For professional crews operating in the ultra-long-range heavy cabin segment, the 10X represents a meaningful competitive alternative that could reshape fleet acquisition decisions at the highest tier of Part 91K and charter operators. The aircraft's projected range of approximately 7,500 nautical miles enables true nonstop city pairs such as New York to Singapore or Los Angeles to Dubai, theoretically reducing the need for technical stops and the crew augmentation, customs coordination, and scheduling complexity those stops introduce. The EASy III flight deck, an evolution of Dassault's established fly-by-wire cockpit philosophy, is expected to offer a low-workload environment familiar to crews already typed on Falcon 900 or 2000 series aircraft, which could reduce transition training costs for operators running mixed Dassault fleets.

The "fighter plane thrills" framing in the article's headline is partly marketing language but reflects a genuine engineering reality: Dassault's military aircraft experience produces aircraft with notably precise handling characteristics compared to some competitors, and high-speed cruise performance at altitudes that can reach FL510 delivers a ride quality and block time advantage on long-haul legs. Pilots who have flown Falcons consistently note the aircraft's energy management and control responsiveness as distinguishing features, attributes the 10X is designed to amplify at a larger scale. The near-supersonic cruise regime also has practical implications for flight planning, as crews must account for different fuel flow curves, potential airspace restrictions in certain regions for high-Mach operations, and Mach buffet margins that differ from conventional business jet profiles.

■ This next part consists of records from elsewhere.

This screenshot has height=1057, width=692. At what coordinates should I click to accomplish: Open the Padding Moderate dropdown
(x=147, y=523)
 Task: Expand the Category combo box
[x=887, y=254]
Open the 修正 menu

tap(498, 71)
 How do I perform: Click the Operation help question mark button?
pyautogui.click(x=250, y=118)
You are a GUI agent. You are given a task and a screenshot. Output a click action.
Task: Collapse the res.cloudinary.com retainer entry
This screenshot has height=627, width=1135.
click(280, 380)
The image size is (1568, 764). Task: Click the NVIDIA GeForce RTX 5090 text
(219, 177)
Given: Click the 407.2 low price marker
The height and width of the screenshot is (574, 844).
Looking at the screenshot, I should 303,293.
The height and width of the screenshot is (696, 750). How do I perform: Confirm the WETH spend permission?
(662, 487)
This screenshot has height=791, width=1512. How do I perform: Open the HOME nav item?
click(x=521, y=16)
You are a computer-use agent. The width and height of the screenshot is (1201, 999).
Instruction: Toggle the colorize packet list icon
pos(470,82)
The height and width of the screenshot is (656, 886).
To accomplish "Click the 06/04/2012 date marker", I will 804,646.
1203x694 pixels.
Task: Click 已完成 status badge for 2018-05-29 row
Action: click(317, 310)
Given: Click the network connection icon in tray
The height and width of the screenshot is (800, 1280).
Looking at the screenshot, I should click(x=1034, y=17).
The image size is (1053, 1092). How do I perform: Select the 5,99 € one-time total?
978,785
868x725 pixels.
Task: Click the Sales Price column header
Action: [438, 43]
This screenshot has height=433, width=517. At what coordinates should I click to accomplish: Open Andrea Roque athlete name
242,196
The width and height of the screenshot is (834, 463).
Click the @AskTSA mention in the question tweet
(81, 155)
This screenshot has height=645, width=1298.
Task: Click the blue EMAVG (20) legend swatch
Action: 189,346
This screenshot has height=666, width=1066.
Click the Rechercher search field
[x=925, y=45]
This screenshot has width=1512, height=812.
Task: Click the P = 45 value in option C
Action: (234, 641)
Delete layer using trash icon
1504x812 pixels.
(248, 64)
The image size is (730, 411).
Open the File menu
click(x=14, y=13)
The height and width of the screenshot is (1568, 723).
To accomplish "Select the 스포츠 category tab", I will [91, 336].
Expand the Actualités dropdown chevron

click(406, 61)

The Falcon 10X program enters a competitive landscape that has intensified substantially over the past several years, with Bombardier having delivered the Global 7500 into service and Gulfstream pressing forward with G700 and G800 certification and deliveries. Dassault's timeline delay — reflected in the "finally flies" framing — means the manufacturer enters this race later than planned, though the company has historically prioritized development rigor over speed to market, a posture that tends to produce mature aircraft at entry into service. For fractional ownership programs, flight departments evaluating their next-cycle heavy jet acquisitions, and charter operators building ultra-long-range capability, the 10X's first flight opens a formal evaluation window, though entry into revenue service and EASA and FAA type certification remain downstream milestones that will govern actual fleet planning decisions. The broader trend toward wider cabins, higher cruise speeds, and extended range as baseline expectations in the large cabin segment is one the 10X is clearly built to address, and its eventual certification will add meaningful pressure on competitors to accelerate their own next-generation programs.